**Activity:**
Please make an exact transcription of all the data that follows.

**Records supplied:**
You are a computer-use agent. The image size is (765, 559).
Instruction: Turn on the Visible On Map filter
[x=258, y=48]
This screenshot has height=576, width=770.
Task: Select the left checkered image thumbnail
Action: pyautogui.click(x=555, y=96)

**Result of this exercise:**
You are a computer-use agent. The image size is (765, 559).
Instruction: Turn on the Visible On Map filter
[x=258, y=48]
This screenshot has height=576, width=770.
Task: Select the left checkered image thumbnail
Action: pyautogui.click(x=555, y=96)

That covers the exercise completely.